FORM 10-K
43
MDU RESOURCES G ROUP, INC.
Provisions for public hearings and public comments are usually included in land use permit application review procedures in the counties
where Knife River operates. After taking into account environmental, mine plan and reclamation information provided by the permittee as
well as comments from the public and other regulatory agencies, the local authority approves or denies the permit application. Denial is
rare but land use permits often include conditions that must be addressed by the permittee. Conditions may include property line setbacks,
reclamation requirements, environmental monitoring and reporting, operating hour restrictions, financial guarantees for reclamation, and
other requirements intended to protect the environment or address concerns submitted by the public or other regulatory agencies.
Knife River has been successful in obtaining mining and other land use permit approvals so that sufficient permitted reserves are available
to support its operations. For mining operations, this often requires considerable advanced planning to ensure sufficient time is available to
complete the permitting process before the newly permitted aggregate reserve is needed to support Knife River's operations.
Knife River's Gascoyne surface coal mine last produced coal in 1995 but continues to be subject to reclamation requirements of the
SMCRA, as well as the North Dakota Surface Mining Act. Portions of the Gascoyne Mine remain under reclamation bond until the 10-year
revegetation liability period has expired. A portion of the original permit has been released from bond and additional areas are currently in
the process of having the bond released. Knife River's intention is to request bond release as soon as it is deemed possible with all final
bond release applications being filed by 2013.
Knife River did not incur any material environmental expenditures in 2007 and, except as to what may be ultimately determined with regard
to the issue described below, Knife River does not expect to incur any material expenditures related to environmental compliance with
current laws and regulations through 2010.
In December 2000, MBI was named by the EPA as a Potentially Responsible Party in connection with the cleanup of a commercial property
site, acquired by MBI in 1999, and part of the Portland, Oregon, Harbor Superfund Site. For additional information, see Item 8 -- Note 20.
Item 1A. Risk Factors
The Company's business and financial results are subject to a number of risks and uncertainties, including those set forth below and
in other documents that it files with the SEC. The factors and the other matters discussed herein are important factors that could cause
actual results or outcomes for the Company to differ materially from those discussed in the forward-looking statements included elsewhere
in this document.
Economic Risks
The Company's natural gas and oil production and pipeline and energy services businesses are dependent on factors, including
commodity prices and commodity price basis differentials, which are subject to various external influences that cannot be controlled.
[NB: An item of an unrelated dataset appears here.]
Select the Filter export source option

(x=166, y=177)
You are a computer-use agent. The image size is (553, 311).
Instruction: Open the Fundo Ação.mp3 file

These factors include: fluctuations in natural gas and crude oil prices; fluctuations in commodity price basis differentials; availability of
economic supplies of natural gas; drilling successes in natural gas and oil operations; the timely receipt of necessary permits and approvals;
the ability to contract for or to secure necessary drilling rig and service contracts and to retain employees to drill for and develop reserves;
the ability to acquire natural gas and oil properties; and other risks incidental to the operations of natural gas and oil wells. Significant
changes in these factors could negatively affect the results of operations, financial condition and cash flows of the Company's natural gas
and oil production and pipeline and energy services businesses.
The construction, startup and operation of power generation facilities may involve unanticipated changes or delays that could negatively
impact the Company's business, its results of operations and cash flows.
The construction, startup and operation of power generation facilities involves many risks, including: delays; breakdown or failure of
equipment; competition; inability to obtain required governmental permits and approvals; inability to negotiate acceptable acquisition,
construction, fuel supply, off-take, transmission or other material agreements; changes in market price for power; cost increases; as well as
the risk of performance below expected levels of output or efficiency. Such unanticipated events could negatively impact the Company's
business, its results of operations and cash flows.
Economic volatility affects the Company's operations, as well as the demand for its products and services and, as a result, may have
a negative impact on the Company's future revenues and cash flows.
The global demand for natural resources, interest rates, governmental budget constraints and the ongoing threat of terrorism can create
volatility in the financial markets. A soft economy could negatively affect the level of public and private expenditures on projects and the
timing of these projects which, in turn, would negatively affect the demand for the Company's products and services.
The construction materials and contracting segment is experiencing a reduction in construction activity and product sales volumes in some
markets due to lower demand, which could negatively affect the Company's results of operations and cash flows.